Despite the trappings of institutional change, the first years of independence saw more resistance than acceptance of the institutional changes required for democratic reform to take hold. Whatever initial movement toward democracy existed in Uzbekistan in the early days of independence seems to have been overcome by the inertia of the remaining Soviet-style strong centralized leadership.
In the Soviet era, Uzbekistan organized its government and its local communist party in conformity with the structure prescribed for all the republics. The Communist Party of the Soviet Union (CPSU) occupied the central position in ruling the country. The party provided both the guidance and the personnel for the government structure. The system was strictly bureaucratic: every level of government and every governmental body found its mirror image in the party. The tool used by the CPSU to control the bureaucracy was the system of nomenklatura , a list of sensitive jobs in the government and other important organizations that could be filled only with party approval. The nomenklatura defined the Soviet elite, and the people on the list invariably were members of the CPSU.

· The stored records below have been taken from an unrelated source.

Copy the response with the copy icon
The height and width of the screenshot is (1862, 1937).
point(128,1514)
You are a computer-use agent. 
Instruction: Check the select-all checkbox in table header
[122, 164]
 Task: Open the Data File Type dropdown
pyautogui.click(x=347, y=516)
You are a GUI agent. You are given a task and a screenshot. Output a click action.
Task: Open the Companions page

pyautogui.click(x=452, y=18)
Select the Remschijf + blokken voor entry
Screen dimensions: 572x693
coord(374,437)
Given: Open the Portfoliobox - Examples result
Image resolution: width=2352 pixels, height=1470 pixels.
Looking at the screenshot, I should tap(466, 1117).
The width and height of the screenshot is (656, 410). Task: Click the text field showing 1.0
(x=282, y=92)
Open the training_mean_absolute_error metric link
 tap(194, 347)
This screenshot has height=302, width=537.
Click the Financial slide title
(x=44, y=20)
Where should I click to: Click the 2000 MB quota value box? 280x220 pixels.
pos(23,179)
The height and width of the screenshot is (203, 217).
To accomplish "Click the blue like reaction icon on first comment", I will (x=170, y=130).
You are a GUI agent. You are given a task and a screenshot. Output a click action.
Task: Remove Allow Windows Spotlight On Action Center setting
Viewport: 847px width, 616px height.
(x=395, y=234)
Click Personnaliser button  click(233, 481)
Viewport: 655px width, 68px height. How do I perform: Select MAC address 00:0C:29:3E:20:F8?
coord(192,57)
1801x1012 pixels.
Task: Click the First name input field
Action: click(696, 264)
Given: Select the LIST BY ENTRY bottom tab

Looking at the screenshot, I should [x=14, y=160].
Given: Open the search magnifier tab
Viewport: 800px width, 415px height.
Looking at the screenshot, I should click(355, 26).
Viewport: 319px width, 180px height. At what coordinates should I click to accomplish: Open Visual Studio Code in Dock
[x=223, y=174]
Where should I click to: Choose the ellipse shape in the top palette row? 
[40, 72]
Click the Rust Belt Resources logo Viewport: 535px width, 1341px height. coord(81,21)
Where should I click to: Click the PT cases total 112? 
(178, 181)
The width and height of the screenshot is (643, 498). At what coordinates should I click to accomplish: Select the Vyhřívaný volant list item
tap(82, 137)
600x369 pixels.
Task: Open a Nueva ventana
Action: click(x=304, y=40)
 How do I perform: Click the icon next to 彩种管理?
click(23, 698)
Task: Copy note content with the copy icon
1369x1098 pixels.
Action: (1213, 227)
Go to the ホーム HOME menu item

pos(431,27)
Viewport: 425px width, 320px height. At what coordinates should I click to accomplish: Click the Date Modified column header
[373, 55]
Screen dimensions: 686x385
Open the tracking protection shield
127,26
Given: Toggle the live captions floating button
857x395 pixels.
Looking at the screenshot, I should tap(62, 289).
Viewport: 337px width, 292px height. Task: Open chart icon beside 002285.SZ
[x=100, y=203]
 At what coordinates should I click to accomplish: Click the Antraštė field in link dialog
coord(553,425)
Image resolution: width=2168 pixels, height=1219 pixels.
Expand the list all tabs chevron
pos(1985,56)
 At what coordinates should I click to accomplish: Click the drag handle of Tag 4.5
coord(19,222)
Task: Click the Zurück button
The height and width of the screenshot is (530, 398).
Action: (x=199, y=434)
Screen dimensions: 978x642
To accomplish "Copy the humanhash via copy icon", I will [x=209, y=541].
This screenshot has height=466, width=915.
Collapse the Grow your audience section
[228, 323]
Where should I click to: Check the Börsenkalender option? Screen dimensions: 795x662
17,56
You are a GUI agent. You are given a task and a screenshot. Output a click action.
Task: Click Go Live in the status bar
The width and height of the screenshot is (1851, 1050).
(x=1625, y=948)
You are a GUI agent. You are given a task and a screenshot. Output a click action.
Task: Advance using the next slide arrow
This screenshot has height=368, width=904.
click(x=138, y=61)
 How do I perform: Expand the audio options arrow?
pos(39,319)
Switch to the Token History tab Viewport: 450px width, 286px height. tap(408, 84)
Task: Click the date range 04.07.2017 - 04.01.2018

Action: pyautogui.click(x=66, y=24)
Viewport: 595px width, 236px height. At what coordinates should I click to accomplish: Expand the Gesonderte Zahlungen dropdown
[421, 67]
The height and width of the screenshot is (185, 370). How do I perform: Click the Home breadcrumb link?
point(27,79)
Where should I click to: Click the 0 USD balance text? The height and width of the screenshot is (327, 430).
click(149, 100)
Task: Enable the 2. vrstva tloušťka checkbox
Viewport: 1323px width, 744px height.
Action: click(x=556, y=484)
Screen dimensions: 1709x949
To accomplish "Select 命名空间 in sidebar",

Following the failure of the coup against the Gorbachev government in Moscow in August 1991, Uzbekistan's Supreme Soviet declared the independence of the republic, henceforth to be known as the Republic of Uzbekistan. At the same time, the Communist Party of Uzbekistan voted to cut its ties with the CPSU; three months later, it changed its name to the People's Democratic Party of Uzbekistan (PDPU), but the party leadership, under President Islam Karimov, remained in place. Independence brought a series of institutional changes, but the substance of governance in Uzbekistan changed much less dramatically.
On December 21, 1991, together with the leaders of ten other Soviet republics, Karimov agreed to dissolve the Soviet Union and form the Commonwealth of Independent States (CIS--see Glossary), of which Uzbekistan became a charter member according to the Alma-Ata Declaration. Shortly thereafter, Karimov was elected president of independent Uzbekistan in the new country's first contested election. Karimov drew 86 percent of the vote against opposition candidate Mohammed Salikh, whose showing experts praised in view of charges that the election had been rigged. The major opposition party, Birlik, had been refused registration as an official party in time for the election.
In 1992 the PDPU retained the dominant position in the executive and legislative branches of government that the Communist Party of Uzbekistan had enjoyed. All true opposition groups were repressed and physically discouraged. Birlik, the original opposition party formed by intellectuals in 1989, was banned for allegedly subversive activities, establishing the Karimov regime's dominant rationalization for increased authoritarianism: Islamic fundamentalism threatened to overthrow the secular state and establish an Islamic regime similar to that in Iran. The constitution ratified in December 1992 reaffirmed that Uzbekistan is a secular state. Although the constitution prescribed a new form of legislature, the PDPU-dominated Supreme Soviet remained in office for nearly two years until the first parliamentary election, which took place in December 1994 and January 1995.
In 1993 Karimov's concern about the spread of Islamic fundamentalism spurred Uzbekistan's participation in the multinational CIS peacekeeping force sent to quell the civil war in nearby Tajikistan--a force that remained in place three years later because of continuing hostilities. Meanwhile, in 1993 and 1994 continued repression by the Karimov regime brought strong criticism from international human rights organizations. In March 1995, Karimov took another step in the same direction by securing a 99 percent majority in a referendum on extending his term as president from the prescribed next election in 1997 to 2000. In early 1995, Karimov announced a new policy of toleration for opposition parties and coalitions, apparently in response to the need to improve Uzbekistan's international commercial position. A few new parties were registered in 1995, although the degree of their opposition to the government was doubtful, and some imprisonments of opposition political figures continued.
The parliamentary election, the first held under the new constitution's guarantee of universal suffrage to all citizens eighteen years of age or older, excluded all parties except the PDPU and the progovernment Progress of the Fatherland Party, despite earlier promises that all parties would be free to participate. The new, 250-seat parliament, called the Oly Majlis or Supreme Soviet, included only sixty-nine candidates running for the PDPU, but an estimated 120 more deputies were PDPU members technically nominated to represent local councils rather than the PDPU. The result was that Karimov's solid majority continued after the new parliament went into office.